Monday, August 24, 2009

Roommate Without a Cause

It’s that time of year again, so is anyone out there looking for a roommate? If so, I’ve found the perfect guy. He’s a little quirky, perhaps even eccentric, but with some patience and understanding, he could be a swell Joey to your Chandler.

These aren’t unreasonable requests, are they?
I do not appreciate unannounced house-guests. I need to know at least two days in advance that company is coming - I need to know the duration of the stay, and the nature of the visit. But, I am open to any and all visitors, I just need to know the specifics involved.

No newspapers or magazines. The ink gets everywhere and the gloss irritates my eyes. Sorry! You are free to read them on the front porch, but they must be stored outside of the house (perhaps in your car?)
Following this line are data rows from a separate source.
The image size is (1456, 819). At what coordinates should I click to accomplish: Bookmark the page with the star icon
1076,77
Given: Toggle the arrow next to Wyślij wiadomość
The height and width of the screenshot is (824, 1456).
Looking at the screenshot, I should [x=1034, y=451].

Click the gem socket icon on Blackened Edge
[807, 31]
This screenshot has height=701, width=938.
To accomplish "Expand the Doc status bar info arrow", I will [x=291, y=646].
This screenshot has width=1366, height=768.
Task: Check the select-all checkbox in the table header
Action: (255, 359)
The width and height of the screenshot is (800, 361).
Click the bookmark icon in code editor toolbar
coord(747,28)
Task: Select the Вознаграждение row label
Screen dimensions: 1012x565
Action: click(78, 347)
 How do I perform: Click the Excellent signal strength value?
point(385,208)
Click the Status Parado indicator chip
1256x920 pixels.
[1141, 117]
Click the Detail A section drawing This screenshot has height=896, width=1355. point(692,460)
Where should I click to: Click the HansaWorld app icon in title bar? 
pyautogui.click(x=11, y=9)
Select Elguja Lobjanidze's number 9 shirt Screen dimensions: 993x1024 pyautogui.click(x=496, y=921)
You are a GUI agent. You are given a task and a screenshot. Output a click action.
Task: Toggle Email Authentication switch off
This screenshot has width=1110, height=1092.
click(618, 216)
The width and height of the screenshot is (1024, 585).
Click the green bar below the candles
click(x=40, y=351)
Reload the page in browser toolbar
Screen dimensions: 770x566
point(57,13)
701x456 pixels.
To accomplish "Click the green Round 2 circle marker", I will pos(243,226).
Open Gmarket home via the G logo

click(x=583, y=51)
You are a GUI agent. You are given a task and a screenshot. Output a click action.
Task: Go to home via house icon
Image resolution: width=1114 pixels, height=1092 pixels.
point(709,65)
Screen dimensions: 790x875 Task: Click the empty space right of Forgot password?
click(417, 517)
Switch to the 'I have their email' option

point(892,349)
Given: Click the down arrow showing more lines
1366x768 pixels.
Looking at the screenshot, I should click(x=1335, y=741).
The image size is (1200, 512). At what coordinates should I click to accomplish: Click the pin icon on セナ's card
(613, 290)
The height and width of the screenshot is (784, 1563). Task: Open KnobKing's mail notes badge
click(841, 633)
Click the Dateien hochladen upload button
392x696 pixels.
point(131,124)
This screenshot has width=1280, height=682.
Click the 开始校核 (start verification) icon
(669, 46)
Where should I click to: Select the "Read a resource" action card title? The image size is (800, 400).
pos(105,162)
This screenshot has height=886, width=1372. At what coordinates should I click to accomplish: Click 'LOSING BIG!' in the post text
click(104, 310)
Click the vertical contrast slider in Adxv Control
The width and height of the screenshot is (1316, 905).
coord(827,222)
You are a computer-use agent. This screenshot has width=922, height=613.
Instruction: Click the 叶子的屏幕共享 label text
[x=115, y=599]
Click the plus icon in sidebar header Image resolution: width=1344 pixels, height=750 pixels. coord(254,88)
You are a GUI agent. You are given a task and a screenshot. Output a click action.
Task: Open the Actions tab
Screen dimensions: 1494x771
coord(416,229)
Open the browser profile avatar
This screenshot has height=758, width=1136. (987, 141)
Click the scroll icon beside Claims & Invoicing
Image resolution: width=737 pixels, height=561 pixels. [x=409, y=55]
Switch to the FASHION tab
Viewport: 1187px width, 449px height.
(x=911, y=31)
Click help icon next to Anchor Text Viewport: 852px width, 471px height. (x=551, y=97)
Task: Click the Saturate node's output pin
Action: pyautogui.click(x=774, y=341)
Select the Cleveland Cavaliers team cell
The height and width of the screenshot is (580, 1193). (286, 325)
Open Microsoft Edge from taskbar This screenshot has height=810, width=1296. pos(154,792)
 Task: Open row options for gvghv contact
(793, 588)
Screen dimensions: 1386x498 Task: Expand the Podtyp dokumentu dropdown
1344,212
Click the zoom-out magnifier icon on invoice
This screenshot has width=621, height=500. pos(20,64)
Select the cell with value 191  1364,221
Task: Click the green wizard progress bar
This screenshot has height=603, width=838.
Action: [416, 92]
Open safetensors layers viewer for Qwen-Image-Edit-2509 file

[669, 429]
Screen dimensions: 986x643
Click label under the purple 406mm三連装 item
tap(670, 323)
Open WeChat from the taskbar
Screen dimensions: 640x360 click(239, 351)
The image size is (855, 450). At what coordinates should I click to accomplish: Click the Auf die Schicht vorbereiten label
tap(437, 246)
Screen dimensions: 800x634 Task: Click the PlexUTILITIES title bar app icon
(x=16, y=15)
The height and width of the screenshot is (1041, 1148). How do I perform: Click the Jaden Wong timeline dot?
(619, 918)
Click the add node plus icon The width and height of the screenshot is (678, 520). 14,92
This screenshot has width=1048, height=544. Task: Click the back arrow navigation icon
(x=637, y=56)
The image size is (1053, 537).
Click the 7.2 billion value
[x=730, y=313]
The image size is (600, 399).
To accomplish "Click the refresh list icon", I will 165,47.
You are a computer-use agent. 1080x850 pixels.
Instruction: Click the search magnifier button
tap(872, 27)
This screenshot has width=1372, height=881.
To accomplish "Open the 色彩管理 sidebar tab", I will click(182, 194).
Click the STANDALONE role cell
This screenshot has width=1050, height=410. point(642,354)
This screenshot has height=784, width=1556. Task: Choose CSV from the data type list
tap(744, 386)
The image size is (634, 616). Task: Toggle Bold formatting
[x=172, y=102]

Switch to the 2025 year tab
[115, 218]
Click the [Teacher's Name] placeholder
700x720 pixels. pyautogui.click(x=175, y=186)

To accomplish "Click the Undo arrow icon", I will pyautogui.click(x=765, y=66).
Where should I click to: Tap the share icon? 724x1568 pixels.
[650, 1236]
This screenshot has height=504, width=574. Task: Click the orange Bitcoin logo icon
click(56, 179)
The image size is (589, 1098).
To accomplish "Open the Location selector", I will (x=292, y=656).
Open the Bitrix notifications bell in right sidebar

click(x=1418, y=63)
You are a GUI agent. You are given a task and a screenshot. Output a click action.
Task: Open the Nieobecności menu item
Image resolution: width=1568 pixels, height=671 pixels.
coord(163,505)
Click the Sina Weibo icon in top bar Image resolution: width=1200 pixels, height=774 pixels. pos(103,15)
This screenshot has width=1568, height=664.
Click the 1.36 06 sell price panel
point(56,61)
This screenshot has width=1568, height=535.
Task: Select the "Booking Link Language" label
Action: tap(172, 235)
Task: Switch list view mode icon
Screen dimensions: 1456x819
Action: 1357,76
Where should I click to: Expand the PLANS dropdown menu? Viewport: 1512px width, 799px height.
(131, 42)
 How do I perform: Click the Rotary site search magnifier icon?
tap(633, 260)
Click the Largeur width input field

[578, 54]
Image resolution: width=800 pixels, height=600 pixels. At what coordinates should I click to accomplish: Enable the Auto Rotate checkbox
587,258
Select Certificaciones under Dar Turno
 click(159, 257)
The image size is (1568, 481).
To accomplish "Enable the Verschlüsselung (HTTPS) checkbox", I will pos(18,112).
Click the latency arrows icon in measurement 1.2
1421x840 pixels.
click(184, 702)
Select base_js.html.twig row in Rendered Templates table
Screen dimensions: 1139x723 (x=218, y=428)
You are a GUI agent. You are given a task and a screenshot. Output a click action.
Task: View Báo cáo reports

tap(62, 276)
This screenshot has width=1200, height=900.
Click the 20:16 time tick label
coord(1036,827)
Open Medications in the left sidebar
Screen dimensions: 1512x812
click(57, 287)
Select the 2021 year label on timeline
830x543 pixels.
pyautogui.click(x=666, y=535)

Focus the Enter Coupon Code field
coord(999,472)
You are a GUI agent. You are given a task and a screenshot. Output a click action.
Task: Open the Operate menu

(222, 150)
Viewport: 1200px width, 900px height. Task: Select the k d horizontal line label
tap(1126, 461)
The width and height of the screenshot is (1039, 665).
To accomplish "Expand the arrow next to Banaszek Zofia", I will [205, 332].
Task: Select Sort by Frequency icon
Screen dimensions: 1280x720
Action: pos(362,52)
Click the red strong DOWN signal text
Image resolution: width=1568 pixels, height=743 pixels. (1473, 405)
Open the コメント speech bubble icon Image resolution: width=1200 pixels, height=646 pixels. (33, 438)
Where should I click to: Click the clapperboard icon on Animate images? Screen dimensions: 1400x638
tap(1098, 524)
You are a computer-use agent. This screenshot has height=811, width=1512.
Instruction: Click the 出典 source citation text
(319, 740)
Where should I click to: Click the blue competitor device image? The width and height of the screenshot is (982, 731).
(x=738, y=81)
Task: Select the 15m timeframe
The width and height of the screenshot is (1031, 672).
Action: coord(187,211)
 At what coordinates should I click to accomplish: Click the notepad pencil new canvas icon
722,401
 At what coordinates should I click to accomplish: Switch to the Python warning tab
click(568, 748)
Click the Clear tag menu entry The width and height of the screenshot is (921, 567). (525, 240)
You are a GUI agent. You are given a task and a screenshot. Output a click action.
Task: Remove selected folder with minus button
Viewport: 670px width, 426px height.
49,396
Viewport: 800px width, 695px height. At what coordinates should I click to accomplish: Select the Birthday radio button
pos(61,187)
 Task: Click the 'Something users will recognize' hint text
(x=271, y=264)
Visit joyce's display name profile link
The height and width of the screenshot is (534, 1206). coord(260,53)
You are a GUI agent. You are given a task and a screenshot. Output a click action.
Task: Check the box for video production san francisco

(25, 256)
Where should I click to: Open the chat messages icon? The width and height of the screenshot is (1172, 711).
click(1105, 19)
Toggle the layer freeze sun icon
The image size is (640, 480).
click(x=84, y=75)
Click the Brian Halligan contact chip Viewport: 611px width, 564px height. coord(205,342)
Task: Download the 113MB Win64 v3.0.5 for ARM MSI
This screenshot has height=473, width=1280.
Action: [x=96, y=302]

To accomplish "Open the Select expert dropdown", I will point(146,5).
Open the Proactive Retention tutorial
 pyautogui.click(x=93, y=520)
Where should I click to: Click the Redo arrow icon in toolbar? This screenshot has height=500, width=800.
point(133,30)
This is not to sound discriminating, but, if you speak either French, Urdu, or Afrikaans, I kindly request that you not speak them in my vicinity as the cadences used in these languages are grating to the ears and nerves, for me.
And, of course:
You must be ok with my upholstery hobby. On every third Tuesday of the month I request that you vacate the house between the hours of 4 pm - 11:45pm while I upholster various pieces of antique furniture. I am a perfectionist and require complete silence in the house. I've tried this with housemates who've promised to stay in their rooms, but this proved impossible as bathroom habits demand a regular schedule that interrupts my artisan work. That said, I will give you a small stipend on these days if it will assist you in finding something to do with that block of time.
I'm aware that this is an old listing, but I have no doubt that this guy must be looking for roommates every two or three weeks.

I'm tempted to call just to get to talk to this guy, who will "have a handbook which I will provide for your perusal during our interview (yes, there will be an interview for final-stage candidates) that outlines all of my more particular requests." This handbook may be the funniest thing ever published.

And may God help you if you don't completely screw in the toothpaste cap.